__Work to do__:
Write the items from the line containing "Where should I" through the end of the items, inclusive, as a two-column CSV with the headers instruction and response. Each row covers one item, with its text and its answer each in a single quoted field, line breaks replaced by spaces, and the pictures left out.
◆ ◆ ◆ ◆
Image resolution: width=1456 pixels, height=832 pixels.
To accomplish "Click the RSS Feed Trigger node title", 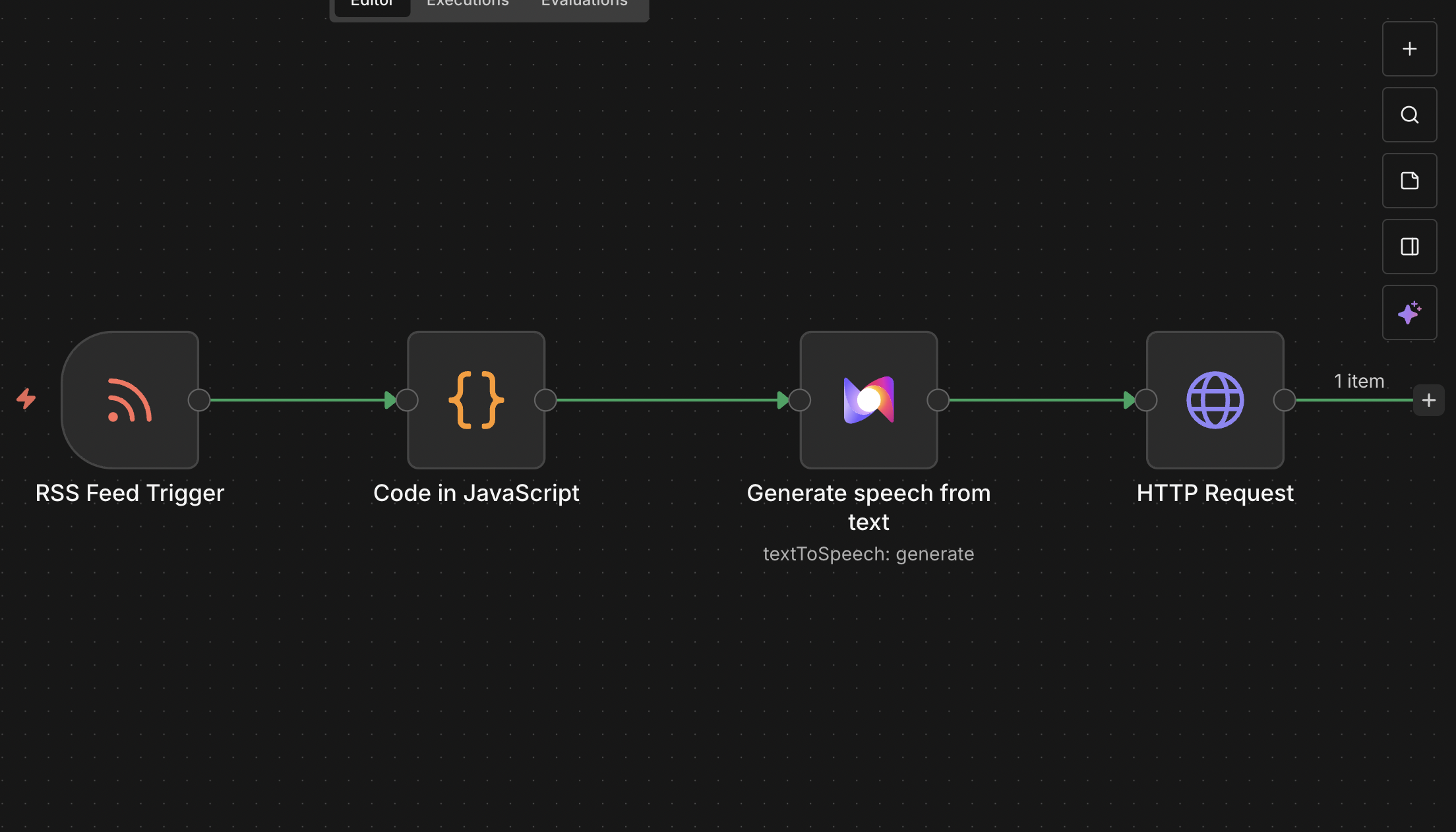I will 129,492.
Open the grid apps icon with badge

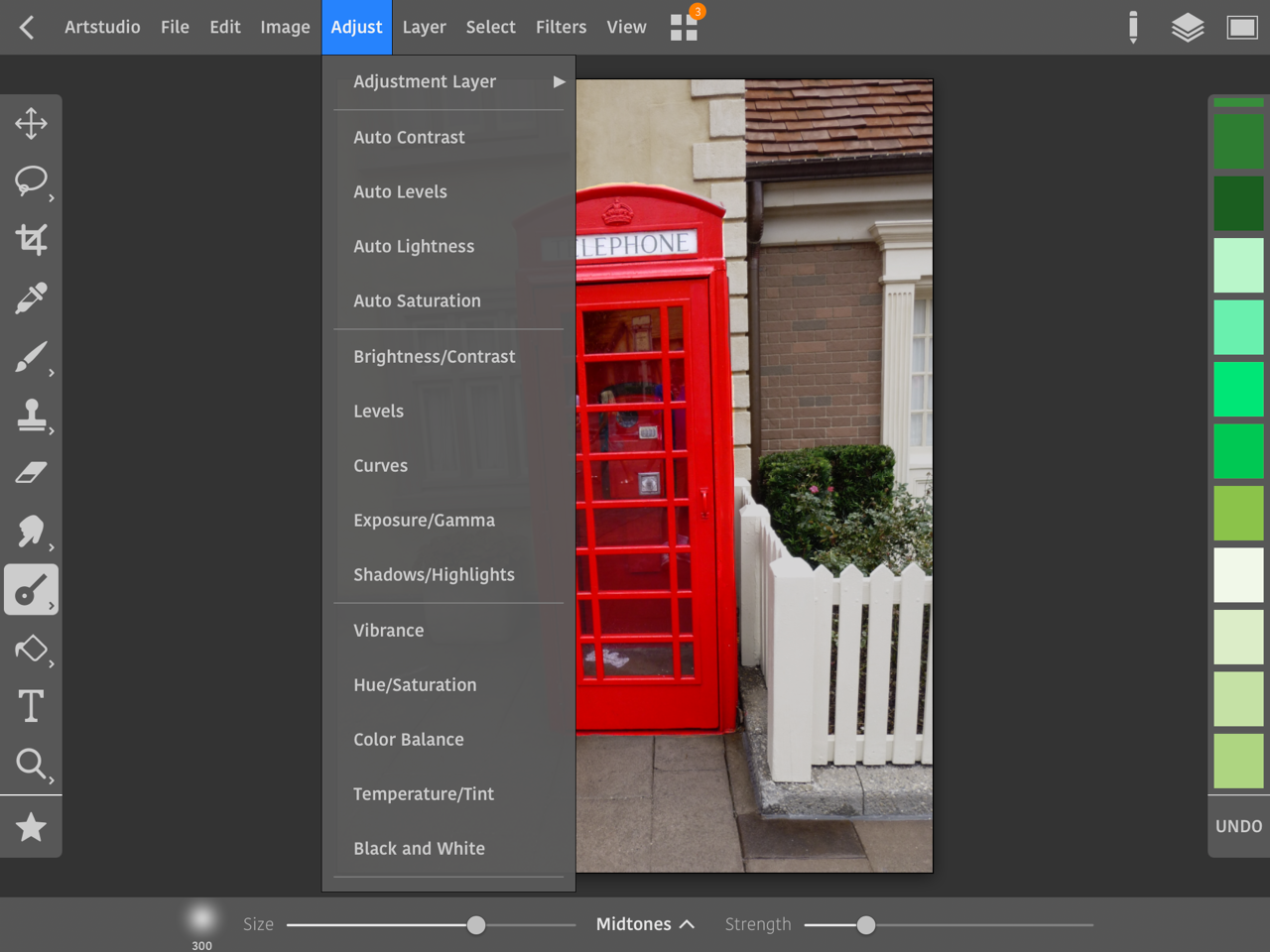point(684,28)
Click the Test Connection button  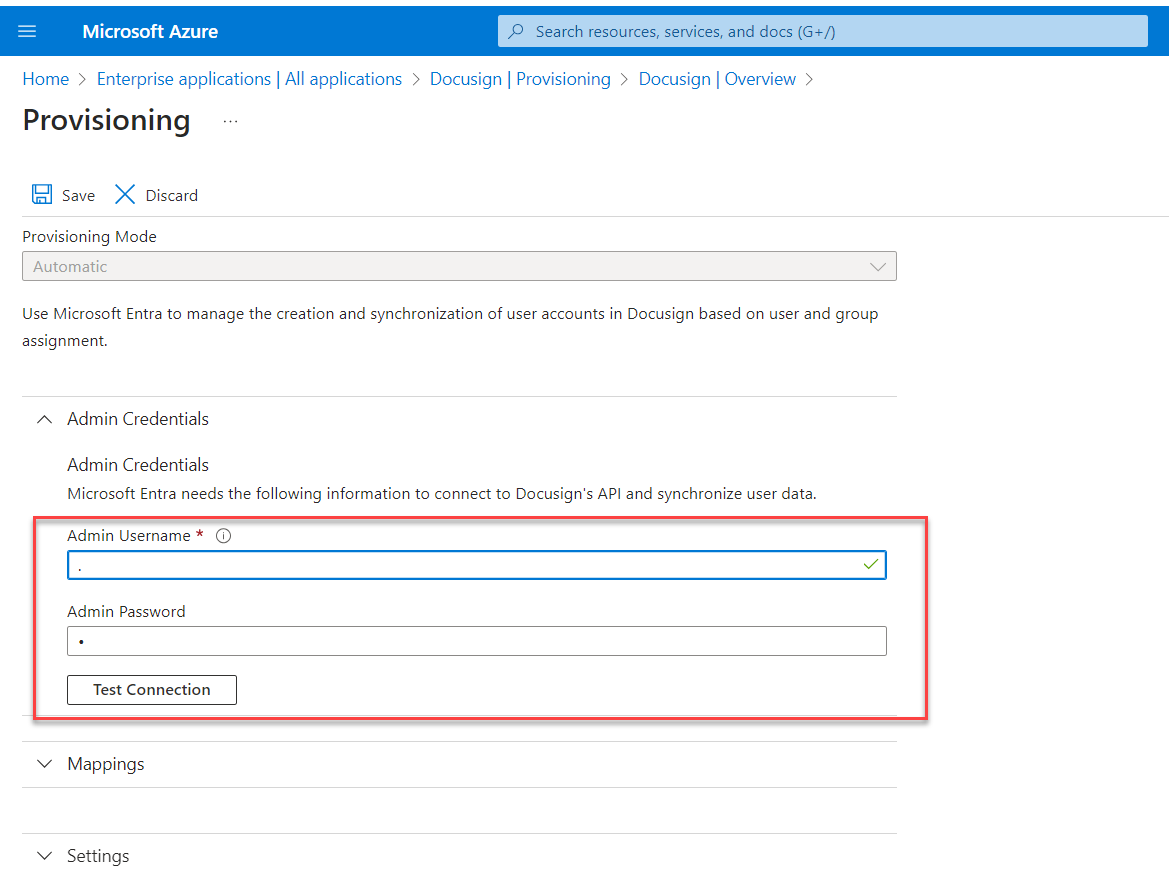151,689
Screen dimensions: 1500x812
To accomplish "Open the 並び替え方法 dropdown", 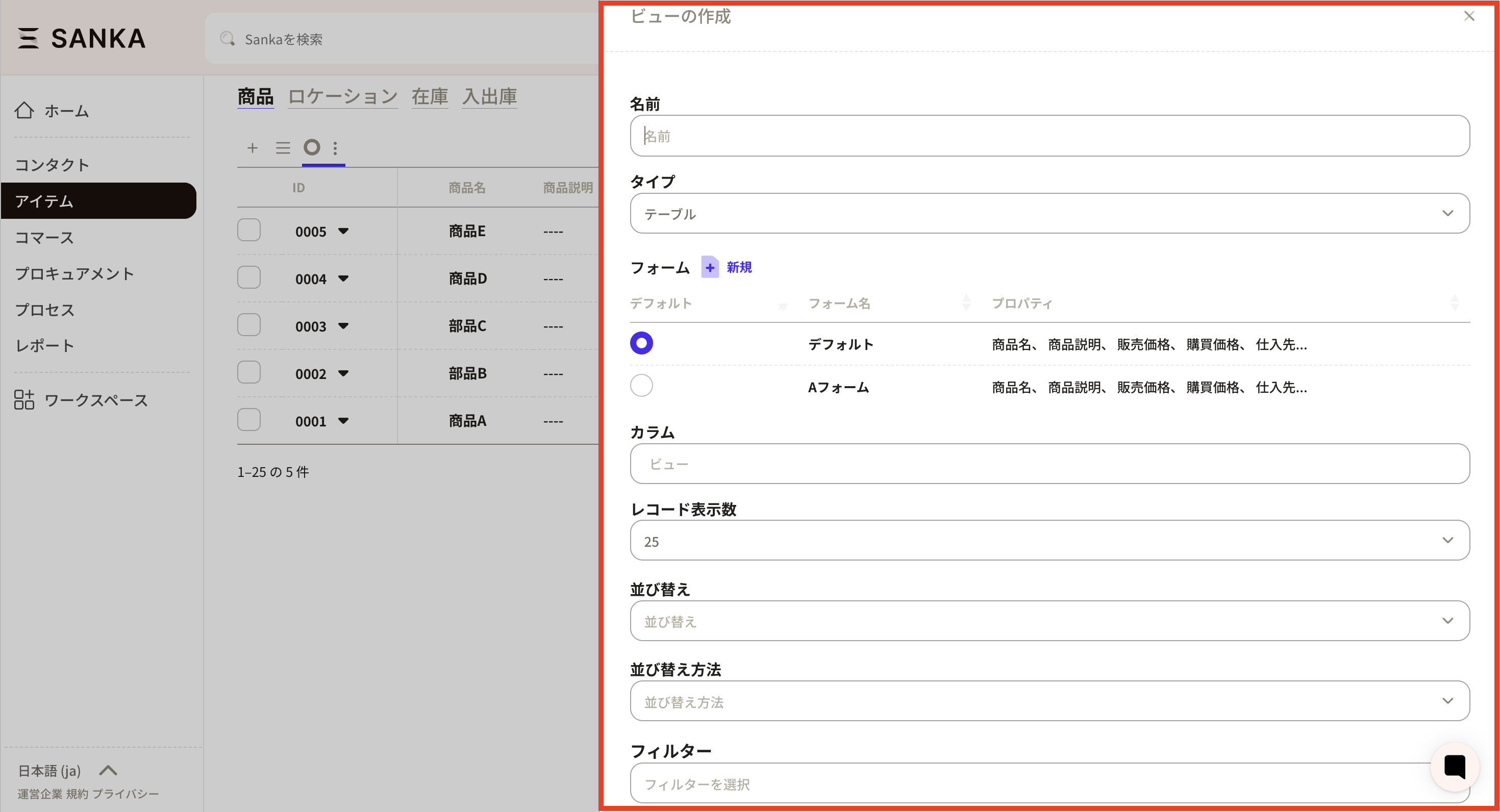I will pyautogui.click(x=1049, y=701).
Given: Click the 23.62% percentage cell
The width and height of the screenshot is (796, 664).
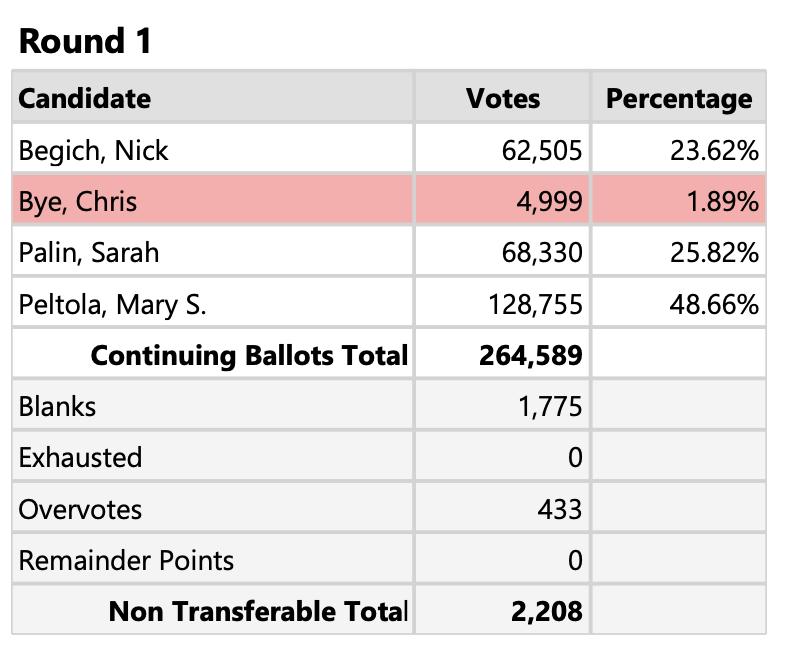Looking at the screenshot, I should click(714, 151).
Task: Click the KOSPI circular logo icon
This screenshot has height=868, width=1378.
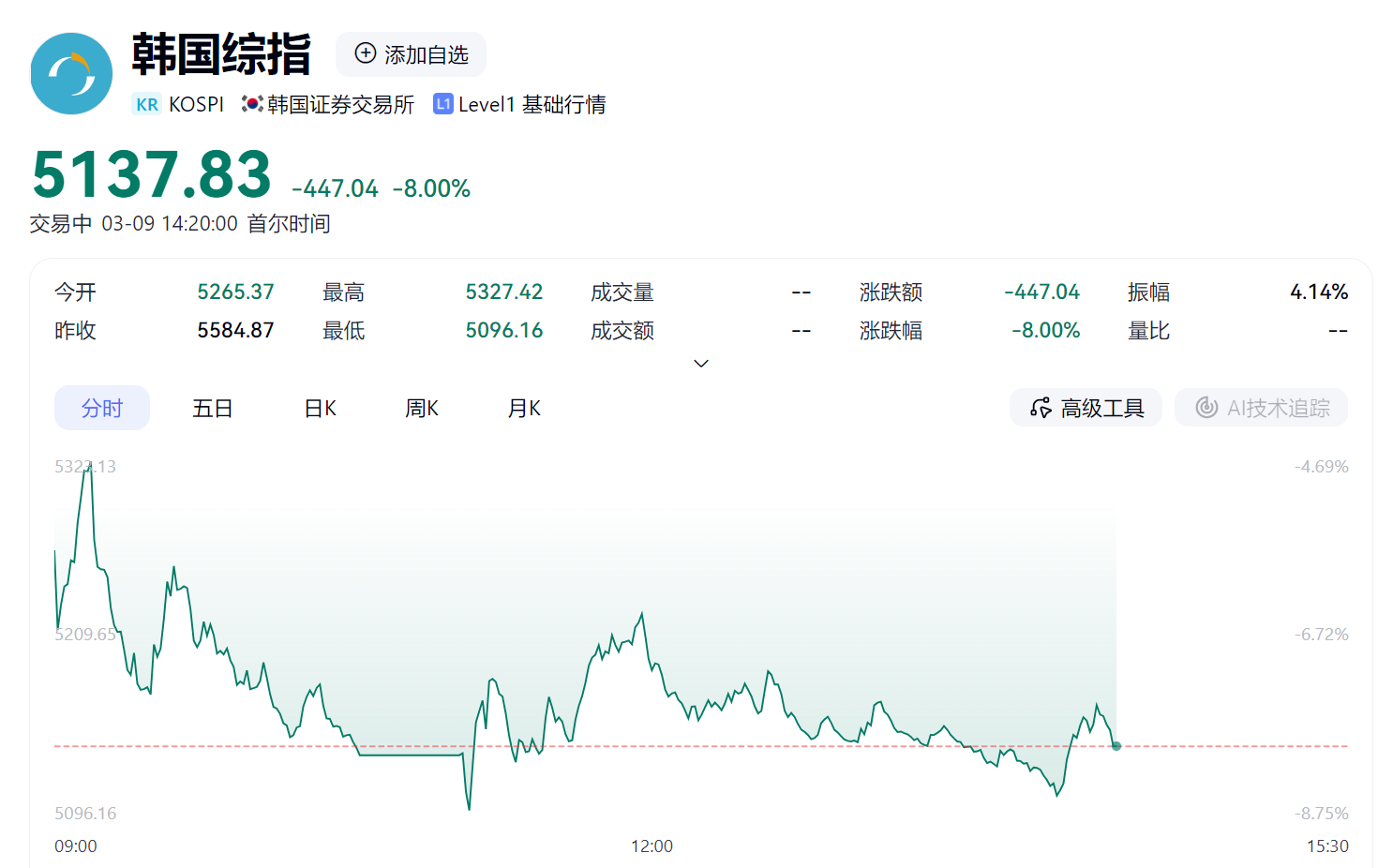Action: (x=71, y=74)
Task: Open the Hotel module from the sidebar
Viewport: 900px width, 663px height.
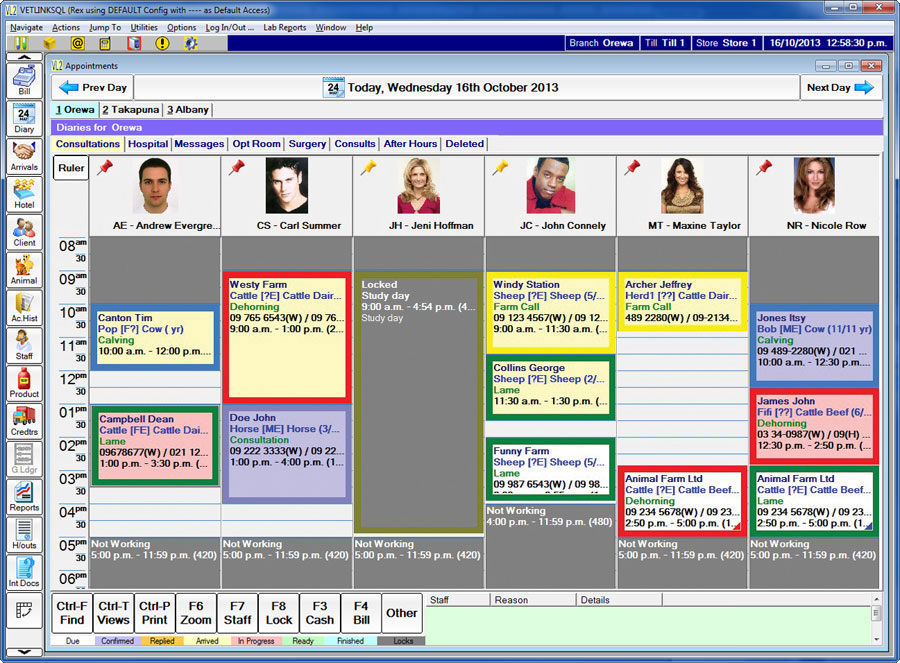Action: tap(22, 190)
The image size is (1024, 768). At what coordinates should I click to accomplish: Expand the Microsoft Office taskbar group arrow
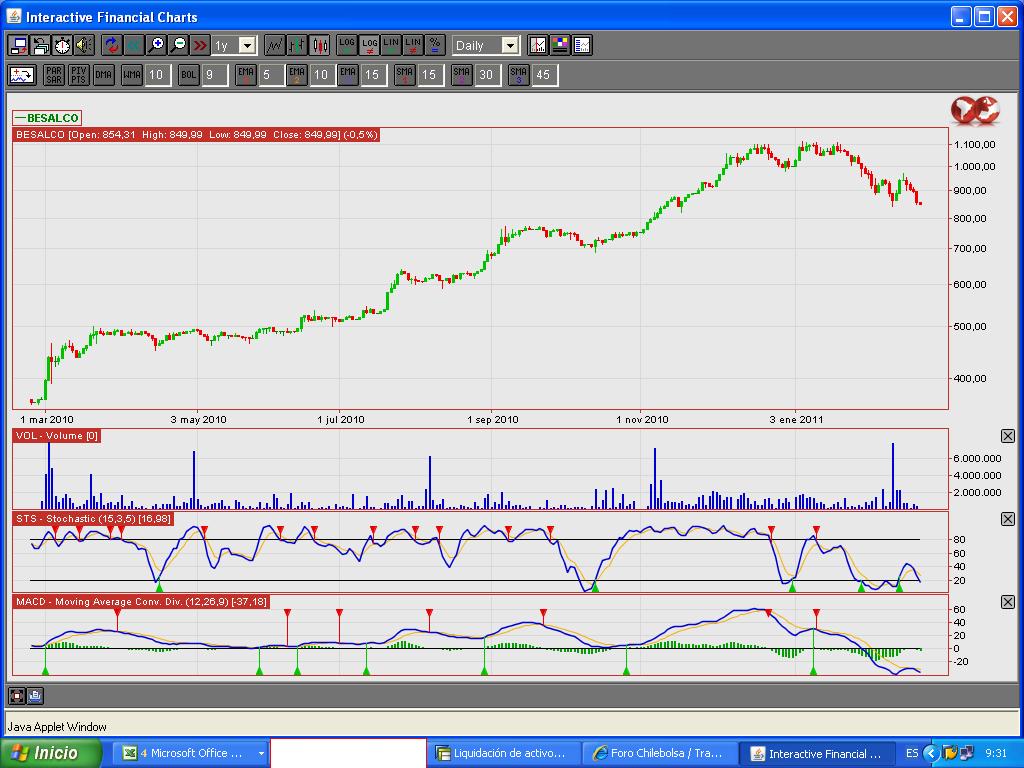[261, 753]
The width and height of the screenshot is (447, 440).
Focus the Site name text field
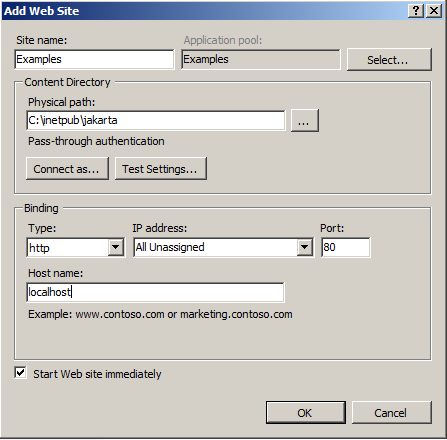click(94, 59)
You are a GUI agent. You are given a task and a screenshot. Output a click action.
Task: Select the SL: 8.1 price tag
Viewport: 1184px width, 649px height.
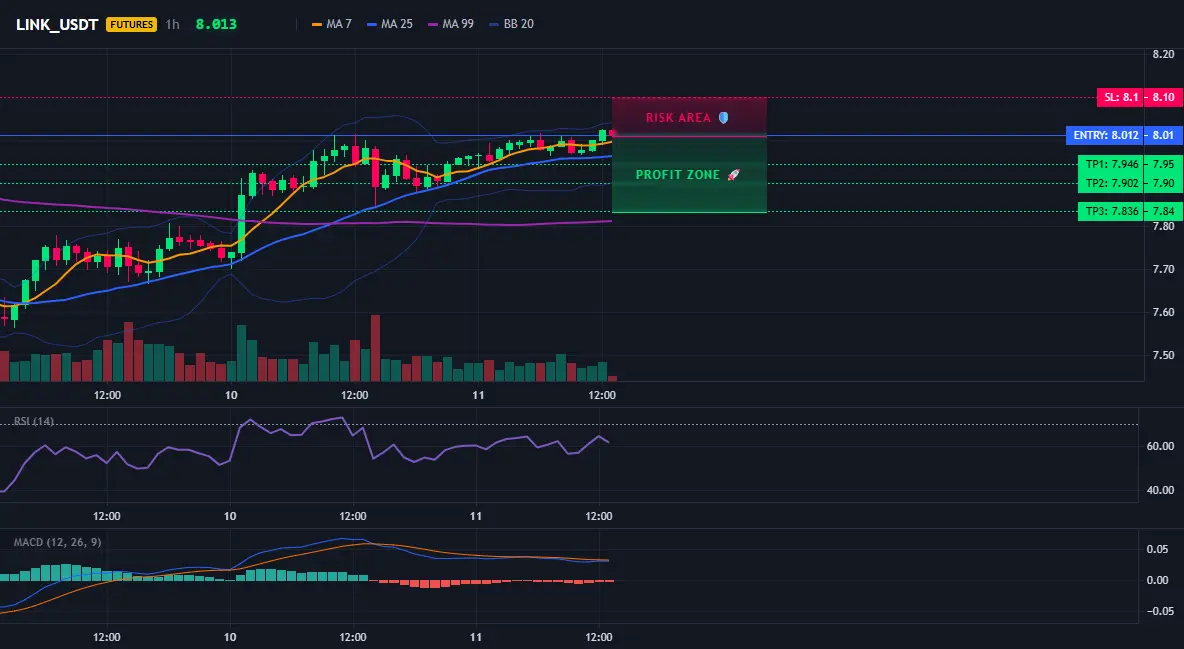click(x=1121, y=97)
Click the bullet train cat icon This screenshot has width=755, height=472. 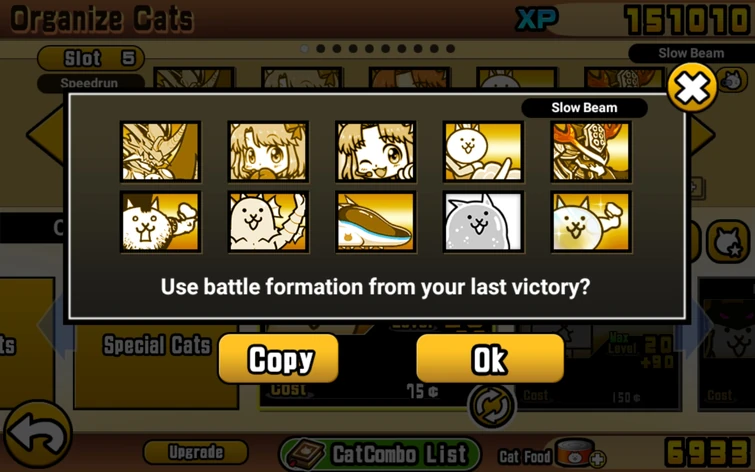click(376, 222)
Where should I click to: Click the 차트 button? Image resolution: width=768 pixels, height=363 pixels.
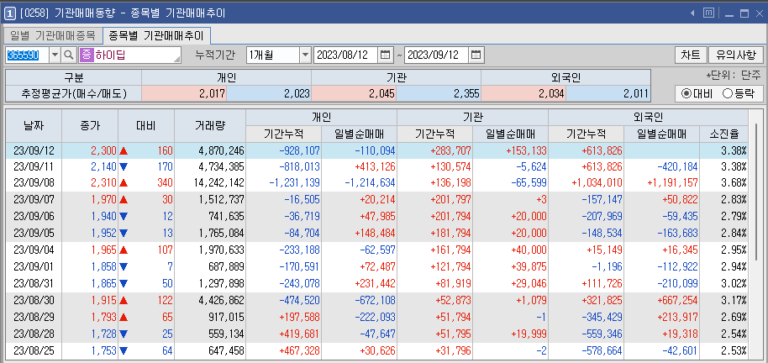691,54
◆ ◆ ◆ ◆
__Answer to this problem__:
instruction,response
"Where should I click to: Click the 차트 button? Image resolution: width=768 pixels, height=363 pixels.","691,54"